Tag Archives: PayPal

Tuesday Morning Football

The American football phenomenon is igniting a new cultural revolution in … oh, never mind. Suffering from NFL withdrawal, I’ve been stymied thus far while trying to figure out how to watch my Yangzhou YingYangs of the Couch Potato Fantasy Football League.

For some reason, it’s rare that one finds a sports bar over here, a Carolina Ale House. Even from me, yelling at a laptop while “watching” the Ravens and Jets this morning on the ESPN Gamecast — a screen with a football field graphic that shows what happens on every down, plus updated stats — doesn’t generate quite the same experience.

I ordered SatelliteDirect, a service that promised to provide access to thousands of television channels for $49.95, but couldn’t get it to work. Too good to be true, of course. My guess: an access issue here in China. Have asked for a refund through PayPal.
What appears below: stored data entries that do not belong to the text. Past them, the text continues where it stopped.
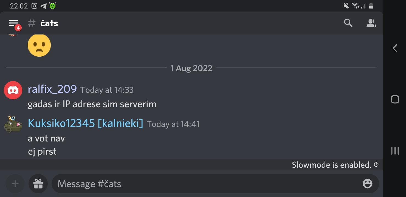
Task: Tap Kuksiko12345 [kalnieki] username
Action: click(x=85, y=123)
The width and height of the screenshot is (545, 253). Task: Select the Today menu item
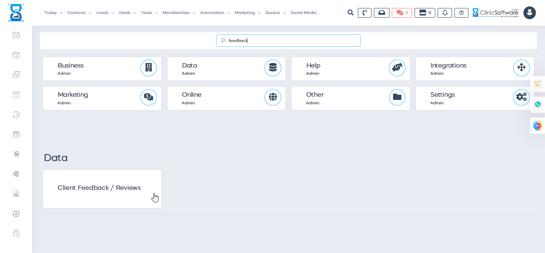[53, 13]
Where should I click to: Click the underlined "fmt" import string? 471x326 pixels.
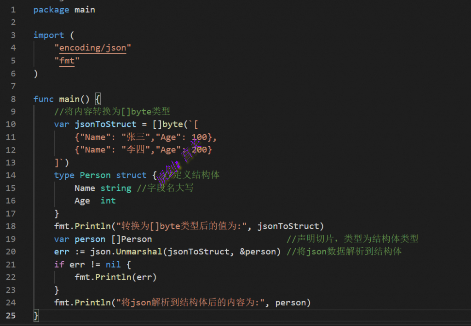click(67, 61)
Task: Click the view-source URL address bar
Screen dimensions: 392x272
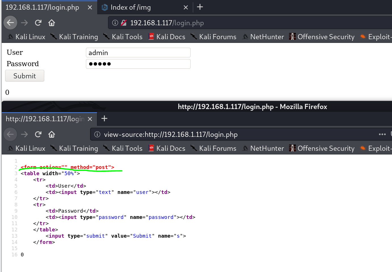Action: coord(227,134)
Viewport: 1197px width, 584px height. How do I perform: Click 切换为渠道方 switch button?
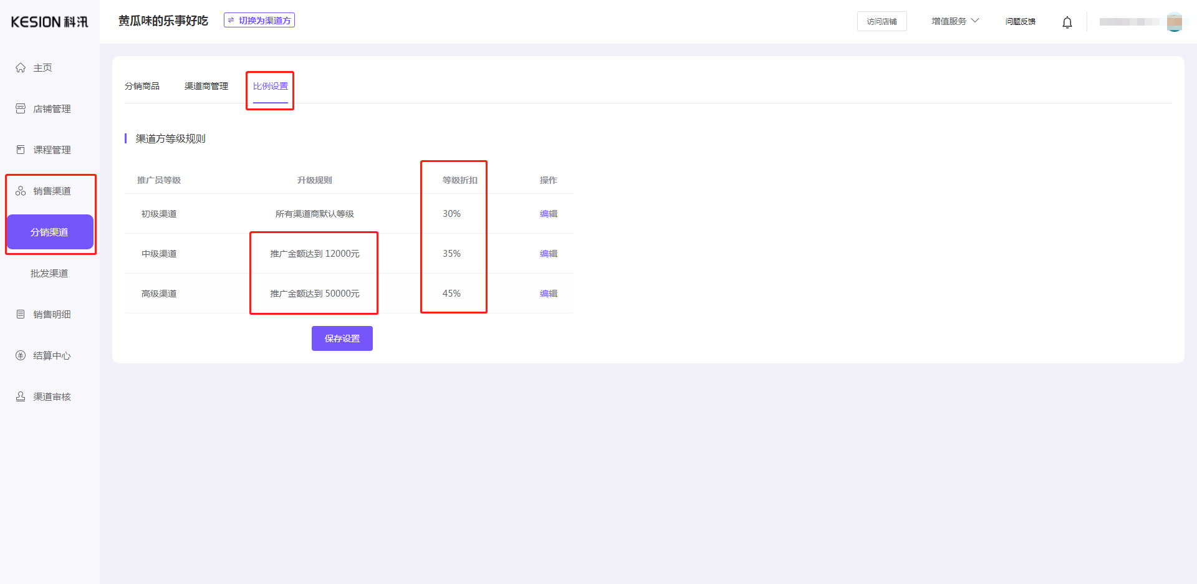[259, 21]
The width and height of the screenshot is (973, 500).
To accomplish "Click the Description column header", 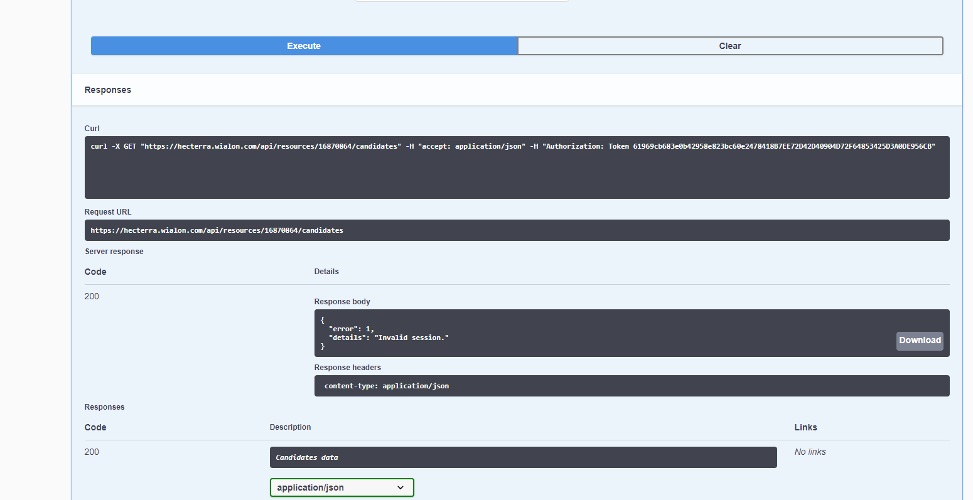I will click(x=290, y=427).
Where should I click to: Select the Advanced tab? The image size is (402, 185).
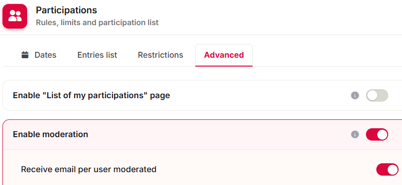(224, 55)
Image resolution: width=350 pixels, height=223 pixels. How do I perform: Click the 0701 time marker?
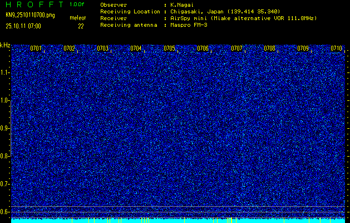[36, 49]
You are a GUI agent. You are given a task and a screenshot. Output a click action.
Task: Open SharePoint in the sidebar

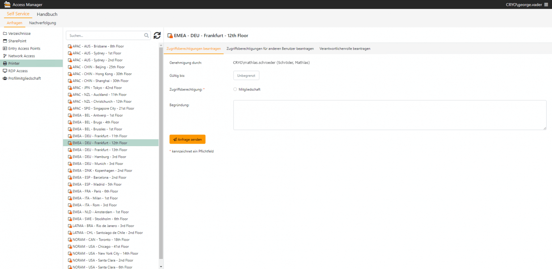[17, 41]
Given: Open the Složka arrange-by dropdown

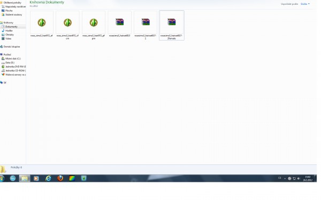Looking at the screenshot, I should tap(305, 4).
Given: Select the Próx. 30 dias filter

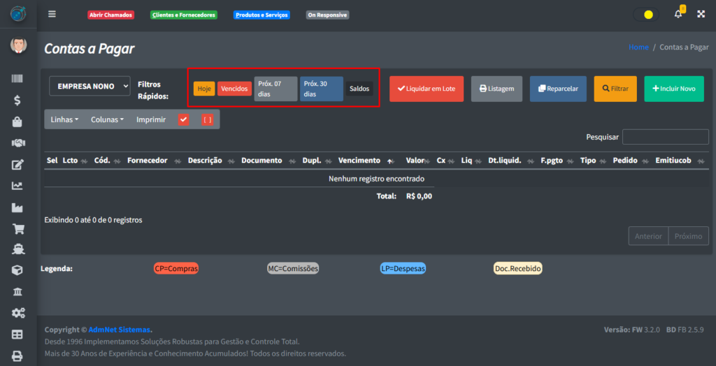Looking at the screenshot, I should pos(321,89).
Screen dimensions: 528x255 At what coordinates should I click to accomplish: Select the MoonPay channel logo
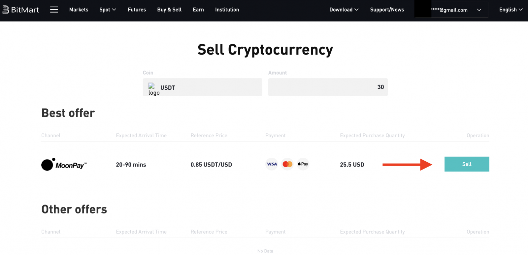point(64,164)
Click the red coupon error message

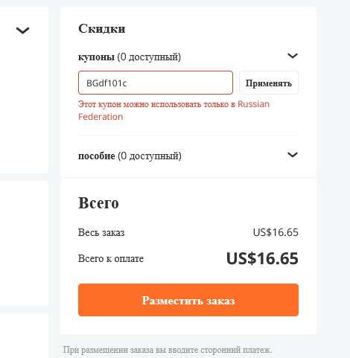tap(174, 110)
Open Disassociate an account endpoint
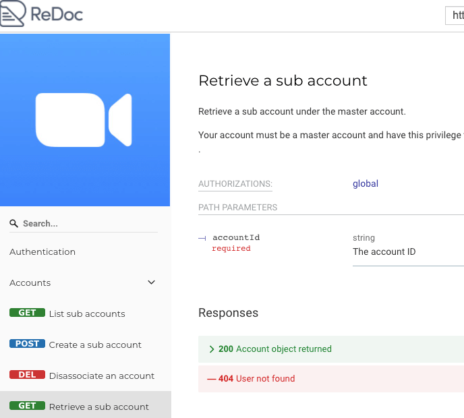The height and width of the screenshot is (418, 464). click(x=101, y=376)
Something called Slingbox, which involves getting an actual box, might be an option for some, though from what I can tell, you need fast broadband access. For those fans outside the United States, the NFL offers a Game Pass video package of all its games this season for $279.99. Is it worth it? I’m still unsure about the access issue, and even if the games can be received here, the slow connection speeds may make for choppy viewing. A better bet might be the Field Pass audio package for $39.99, which gets you the live radio broadcasts for every team.
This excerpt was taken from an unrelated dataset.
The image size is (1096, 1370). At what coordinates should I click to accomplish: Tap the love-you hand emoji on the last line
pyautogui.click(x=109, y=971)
I’ll update this if I find out more. Meanwhile, GO, you damn little arrow thingy, churn up those on-screen yards!

Setting free my wind

The state of utter exhaustion that followed the third lesson provided more than enough evidence.

Of what?

Of the fact that I’ve got a better chance of co-starring as the love interest in Scarlett Johansson’s next film than I have of learning Chinese in 100 years, let alone one.
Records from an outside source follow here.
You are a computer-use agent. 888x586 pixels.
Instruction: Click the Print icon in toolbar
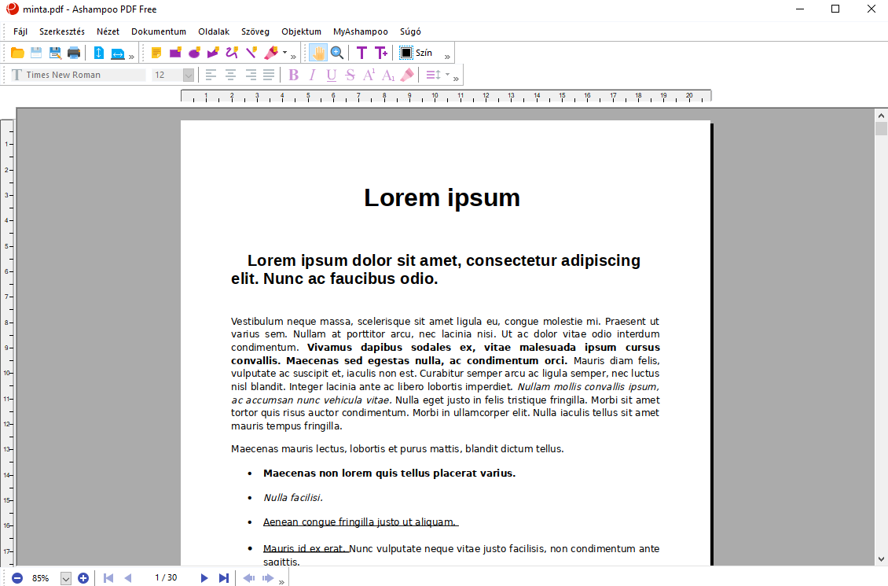click(x=74, y=53)
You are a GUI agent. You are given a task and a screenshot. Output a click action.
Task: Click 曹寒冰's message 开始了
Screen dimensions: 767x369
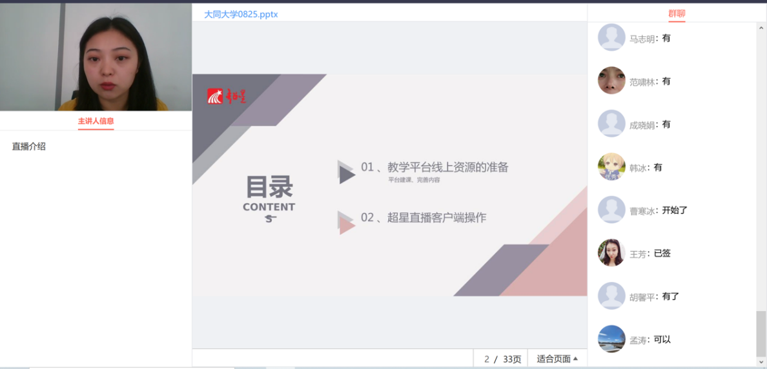pos(674,210)
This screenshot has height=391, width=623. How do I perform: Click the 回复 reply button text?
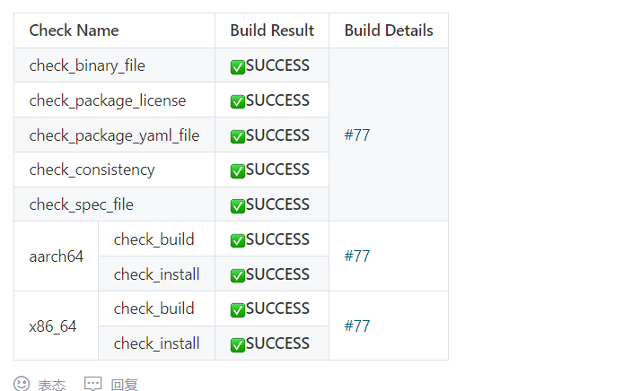click(x=124, y=385)
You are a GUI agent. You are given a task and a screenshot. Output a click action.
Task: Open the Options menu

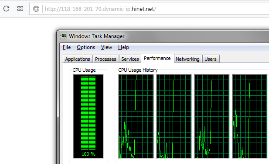pos(86,47)
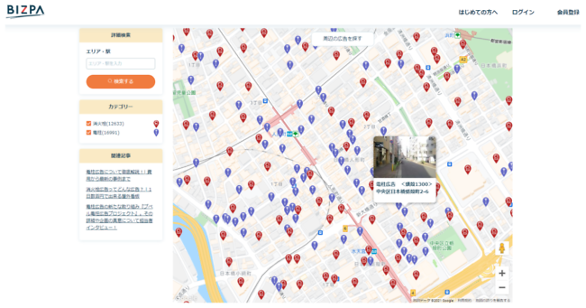Click the yellow A2 subway exit marker
Image resolution: width=586 pixels, height=308 pixels.
pyautogui.click(x=463, y=60)
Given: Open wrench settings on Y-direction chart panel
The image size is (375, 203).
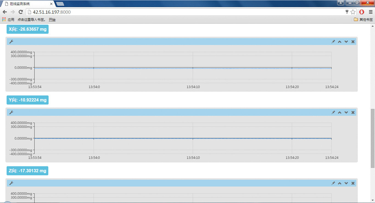Looking at the screenshot, I should (x=11, y=112).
There was only one thing to do. I had to bring technology to bear. A little online research and a $134.94 PayPal payment later, help was on the way: the BBK AM103 Electronic English Chinese Talking Dictionary Translator for English Speaker. I was like Ralphie opening the Official Red Ryder Carbine-Action Two-Hundred-Shot Range Model Air Rifle.

Oh, it was beautiful. Not much bigger than a Blackberry, it looks like a mini-laptop. Being a classy American boy, I entered my first English word for translation:

Fart.

放屁. Fàngpì.

Hmmm, interesting, but I needed to know more. I dug up an old book of my late father’s on the etymology on Chinese characters. He was studying the language when he was about my age. Upon being opened, the tome released its own stale scent.

Way beyond my intellect, this book, but I found a chapter that might help, “Lexicon by Order of Sounds.” Remember, the various Mandarin tones — four pitched tones and a “toneless” tone — give different meanings to words. This book listed more than a dozen fangs, but I needed one with the fourth tone. It was not difficult to find. Fàng — to let go, to loosen, to set free.

Good. So, after snarfing a meal of hot dogs and beans, I’m a great liberator.

Now for the second part, which proved more elusive. A long list of intriguing pi’s with the fourth tone, though none seemed to fit. One pi means “vulgar,” another “fragrant.” Appropriately, my dad used to think his silent-but-fatal emissions could be described as “fragrant,” an opinion not shared by his offspring. A pi with a different tone was defined as “the nose.”

I was about to give up when I noticed a column under the heading p’i. Don’t ask me why. One such “p’i” with the fourth tone was translated as “the posteriors, to break wind.”

I tried 放屁 on the MDGB Chinese-English translator site, and it came up as both “to fart” and “to talk nonsense.” I like to think I am equally capable of either form of expression.

However, I have settled on the concept of “setting free my wind,” an act of granting independence. I can thank Chinese culture for this wonderfully apt discovery on the weekend of July 4.